Au troisième jour de turbulences boursières, les réactions paraissent contrastées entre les différents marchés. Si l'Europe et l'Amérique du Nord présentent des profils assez homogènes - hausse en première moitié de séance, baisse l'après-midi pour terminer sur une note légèrement baissière -, les corbeilles asiatiques montrent des situations beaucoup plus différenciées. Ainsi, la Bourse de Manille aux Philippines s'est distinguée en affichant une progression de 4% à 3190 points jeudi. Celle d'Ho-Chi-Minh-Ville au Vietnam a atteint mercredi son record historique, à 1165 points, avant de décrocher jeudi, deux jours après les autres. Celle de Bangkok a traversé la crise comme si elle n'existait pas.

Ces écarts entre les indices des marchés de la région mettent en lumière le caractère encore fortement disparate et peu internationalisé de la plupart des places boursières. Hormis Hongkong, Singapour et naturellement Tokyo, la plupart des places asiatiques traitent de sociétés essentiellement indigènes drainant des investissements en bonne partie locaux. Si la part des investisseurs étrangers, notamment les fonds spécialisés dans les actions émergentes, peut s'avérer importante au niveau de chaque marché, la proportion de chacun d'eux dans les portefeuilles des professionnels internationaux demeure réduite. Ces marchés sont par ailleurs encore modestes en volumes. La capitalisation de la Bourse de Ho-Chi-Minh-Ville s'élève ainsi à 15 milliards de dollars, soit celle d'une grosse société cotée en Bourse suisse.

Hausse de 190% en un an

La modestie de leur taille ne les empêche pas d'afficher des progressions alléchantes. Avec sa performance de jeudi, Manille a affiché le rebond de loin le plus important de toutes les places emportées par la tourmente. Ce succès doit cependant être relativisé par le plongeon qu'elle a subi la veille, de 7,5%. Elle n'a donc pas encore rattrapé son retard même si elle a pris la bonne voie pour le faire. Ho-Chi-Minh-Ville, pour sa part, a enregistré une progression de 55% depuis le début de l'année et de 190% en un an. Même si l'économie vietnamienne croît au rythme de ses voisins, l'explosion de son indice majeur est difficile à justifier en l'absence de ratios comme le rapport prix/bénéfice.

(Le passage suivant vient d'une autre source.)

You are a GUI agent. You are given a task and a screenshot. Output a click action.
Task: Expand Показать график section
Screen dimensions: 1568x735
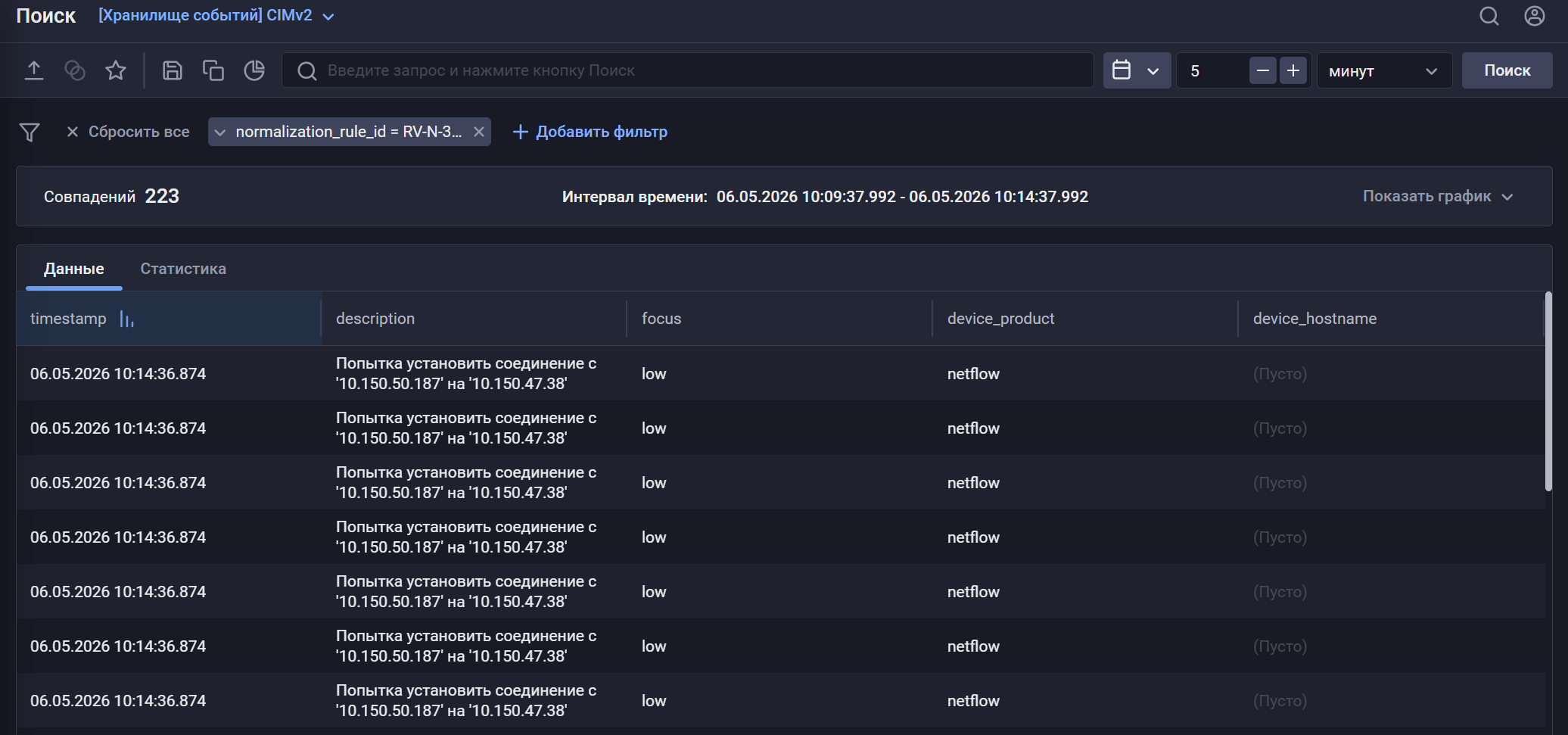click(x=1438, y=196)
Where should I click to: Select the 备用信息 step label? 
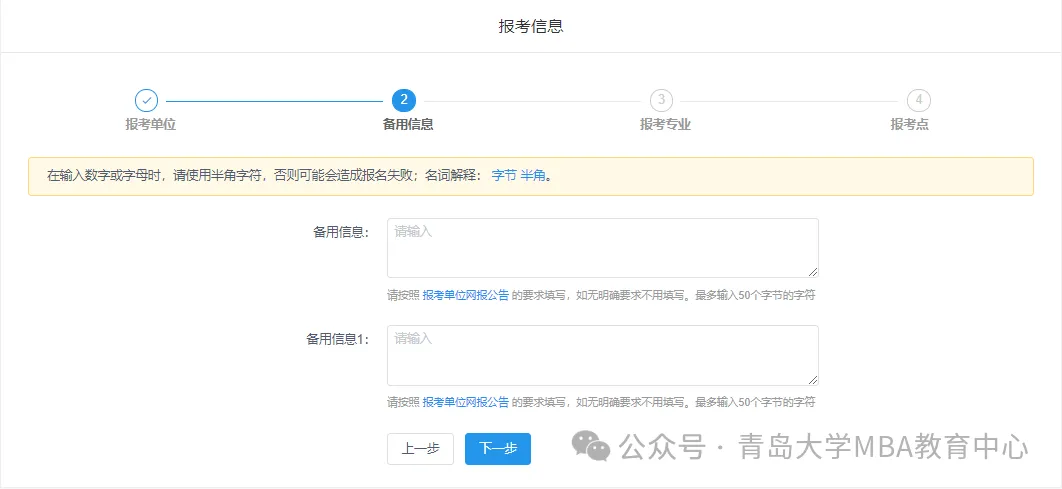(x=408, y=125)
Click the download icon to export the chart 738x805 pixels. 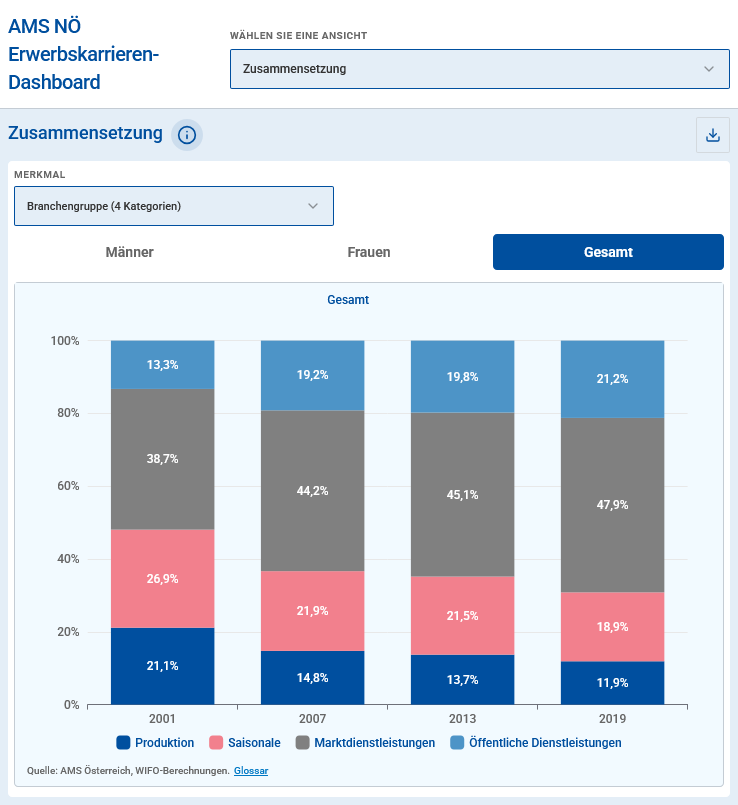[713, 134]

La Bourse de Bangkok détonnepar son calme. En milieu de semaine, alors que tous les indices plongeaient, elle s'est offert le luxe d'une hausse de 3,5%, à 680 points. Cette tendance à rebours des autres marchés est à relativiser. La place avait atteint son record de l'année au début du mois à près de 700 points avant de baisser graduellement en deux temps. Et, surtout, elle tente encore de se remettre de la chute vertigineuse de 15% subie à la mi-décembre à la suite de l'annonce par le gouvernement militaire d'une réintroduction du contrôle des changes.